Thomas von Kempen - Buch 4 - Kapitel 13
Daß die gläubige Seele mit allem Eifer nach der Vereinigung mit Christus im Sakramente verlangen soll.
Stimme des Jüngers.
1. Wer mag mir geben, o Herr, daß ich dich allein finde, und dir mein ganzes Herz öffne und dich genieße, wie meine Seele verlangt; und daß Niemand mehr auf mich herabsehe, noch irgend eine Kreatur mich störe oder Eindruck auf mich mache, sondern daß du allein mit mir redest und ich mit dir, wie der Liebende mit dem Geliebten zu sprechen, und der Freund mit dem Freunde umzugehen pflegt.
Das bitte ich, das wünsche ich, daß ich ganz mit dir vereiniget werde, und mein Herz von allen erschaffenen Dingen abziehe und durch die heilige Kommunion und die oftmalige Meßfeier am Himmlischen und Ewigen mehr Geschmack finden lerne.
Ach, Herr Gott! wann werde ich ganz mit dir vereinigt und in dich verschlungen sein, und meiner gänzlich vergessen?
Du in mir, und ich in dir: so laß uns beide mit einander Eins sein und bleiben!
2. Du bist in Wahrheit mein Geliebter, auserwählt aus Tausenden, in welchem meiner Seele gefällt zu wohnen alle Tage ihres Lebens.
Du bist in Wahrheit mein Friedensfürst, in dem der höchste Friede und die wahre Ruhe, außer dem Mühe und Schmerz und grenzenloses Elend ist.
Du bist in Wahrheit ein verborgener Gott und dein Rath ist nicht mit den Gottlosen; aber mit den Demüthigen und Einfältigen verkehrst du.
O wie lieblich, Herr, ist dein Geist, der du, um deine Freundlichkeit deinen Kindern zu zeigen, mit dem lieblichsten Brote, das vom Himmel kommt, dieselben zu erquicken dich würdigest.
Wahrlich, kein anderes Volk ist so erhaben, daß es Götter hätte, die sich ihm naheten, wie du, unser Gott, nahe bist allen deinen Gläubigen, denen du, um sie täglich zu trösten und ihr Herz zum Himmel zu erheben, dich selbst zur Speise und zum Genusse mittheilst.
3. Denn welch anderes Volk ist so herrlich, wie das Christenvolk?
Oder welche Kreatur unter dem Himmel ist so geliebt, wie eine andächtige Seele, bei welcher Gott einkehrt, um sie mit seinem herrlichen Fleische zu nähren?
O unaussprechliche Gnade!
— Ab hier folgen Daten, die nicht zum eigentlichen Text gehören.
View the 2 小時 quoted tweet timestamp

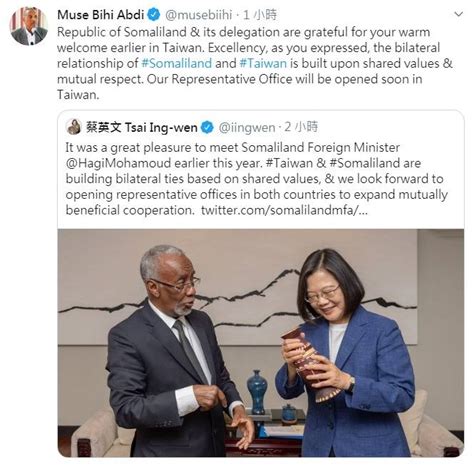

O bewunderungswürdige Herablassung! O unermeßliche Liebe, dem Menschen so besonders zugewandt!
Aber was soll ich dem Herrn darbringen für diese Gnade, für so ausgezeichnete Liebe?
Es gibt keine andere, ihm wohlgefälligere Gabe, die ich bieten könnte, als daß ich mein Herz meinem Gott gänzlich hingebe und innigst mit ihm verbinde.
Dann wird frohlocken all mein Innerstes, wenn meine Seele vollkommen mit Gott vereinigt sein wird.
Dann wird er zu mir sagen: Wenn du willst mit mir sein, so will ich mit dir sein. Und ich werde ihm antworten: Würdige dich, Herr, bei mir zu bleiben, ich will gerne bei dir sein!
Das ist mein einziges Verlangen, daß mein Herz mit dir vereinigt sei.